The difference is that the bankruptcy law directly states the obligations for the SRO of a credit cooperative to apply to the Central Bank. “It follows from these norms that the SRO of the cooperative is liable for its obligations if it does not promptly ask the Central Bank to appoint a temporary administration in the CPC and does not notify of the need for its bankruptcy,” notes Delcredere Bar Association lawyer Alexander Spiridonov. So the legislator “created additional guarantees for CCP shareholders,” he clarifies.

According to Mr. Spiridonov, courts most often reject claims even against cooperatives, considering violations by SROs unproven. “The meaning of membership in an SRO is a kind of additional guarantee for the consumer of services. But in many industries, the activities of SROs are purely formal: they receive contributions, check receipt of reports and carry out some formal activities to control their members,” notes Sergei Bilyuchenko. In his opinion, one of the reasons for this state of affairs is precisely that the courts do not want to hold SROs accountable, considering that “control of the activities of members was formally observed.”

Lawyers clarify that the situation in the credit cooperative market has begun to change.

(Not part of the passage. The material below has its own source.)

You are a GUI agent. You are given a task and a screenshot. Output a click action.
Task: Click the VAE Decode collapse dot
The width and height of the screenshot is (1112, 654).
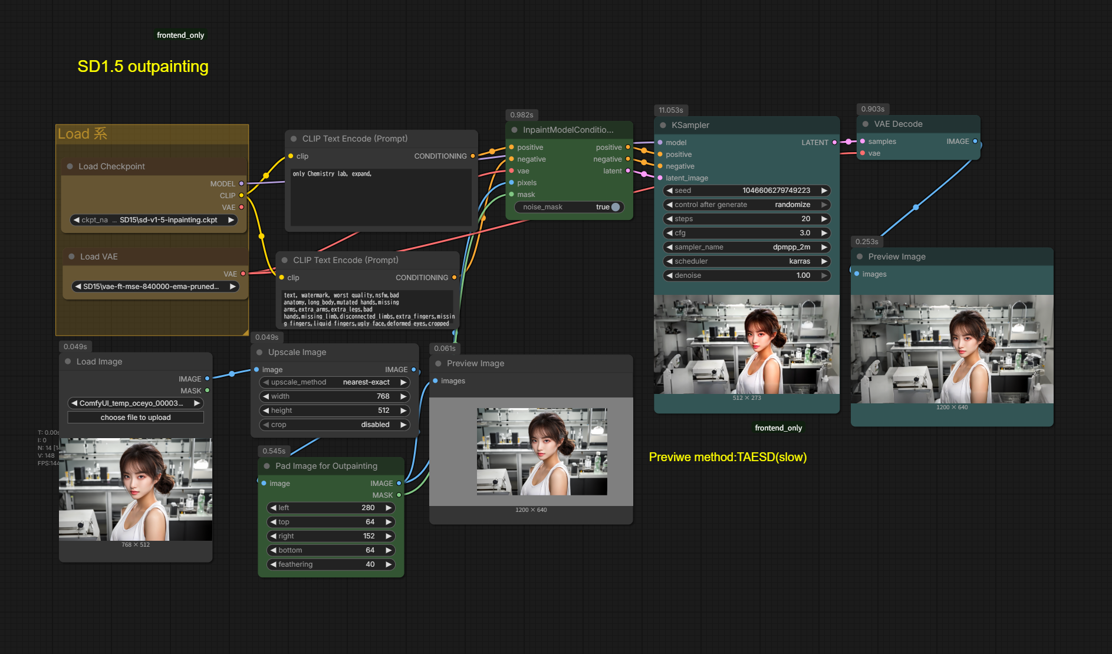[x=866, y=124]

The appeal applied to “Assistance” a “high standard of proper behavior” – even if the head of the KPK tries to hide real financial results and distort reporting, the SRO is obliged to identify such violations and react in a timely manner by reporting this to the Central Bank, explains Mr. Spiridonov.

Thus, the courts are beginning to consider SROs guilty of failing to check the reports submitted by the cooperative against the real state of affairs, notes Mr. Bilyuchenko. “So far, such cases are rare, but, apparently, there has been a trend towards tightening the responsibility of SROs, primarily in the financial market,” he believes.

Most lawyers support increasing the responsibility of self-regulatory organizations. “The main task of an SRO is to control its members, and not just collect contributions,” emphasizes Ms. Mikhalchuk. “This is a kind of “forest orderly” that should help cleanse the market of toxic players.” Mr. Bilyuchenko believes that SROs of organizations working with raised money from citizens “must be careful when checking members.”